A March 29 article published by the Free Market Project addressed the recent full-court press by the media to advance the concept that global warming is an imminent threat to our planet. From television reports, to lead articles at major magazines, March was a month filled with madness not just on the basketball court.

Yet, a recent Gallup poll reported by Editor & Publisher indicated that Americans aren’t buying into the insanity: “Contrary to what one might expect, Gallup found that while public concern is higher than in 2004, it is ‘no higher than it has been at several points in the past.’ In fact, Americans are more worried about water pollution, air pollution, and toxic waste than global warming.”

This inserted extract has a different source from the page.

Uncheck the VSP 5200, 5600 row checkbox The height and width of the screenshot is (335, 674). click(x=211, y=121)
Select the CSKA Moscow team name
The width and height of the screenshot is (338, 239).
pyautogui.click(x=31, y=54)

Do you mean that Americans are starting to ignore media propaganda? It appears so: "Gallup found that only 36% of Americans say they worry a great deal about 'the greenhouse effect' or global warming. The percentage saying global warming will 'pose a serious threat to you or your way of life in your lifetime' is now 35%, just two points above that recorded in 2002."

Isn't that a shame? All that hard work done by the media to create a panic over an issue lacking any scientific consensus, and Americans aren't buying it. On the flipside, something that certainly won’t surprise NewsBusters readers is that Republicans seem less apt to drink the media’s global warming flavored Kool-Aid than those on the other side of the aisle: “‘Since 1999, Republicans' level of worry about the issue has dipped noticeably,’ Gallup reports, ‘while worry among Democrats has shown less change.’"

Of course, the obvious ancillary benefit is how the results of this poll must be driving news producers and editors across the country to wonder what they’re doing wrong. Maybe they should ask NewsBusters contributors and readers.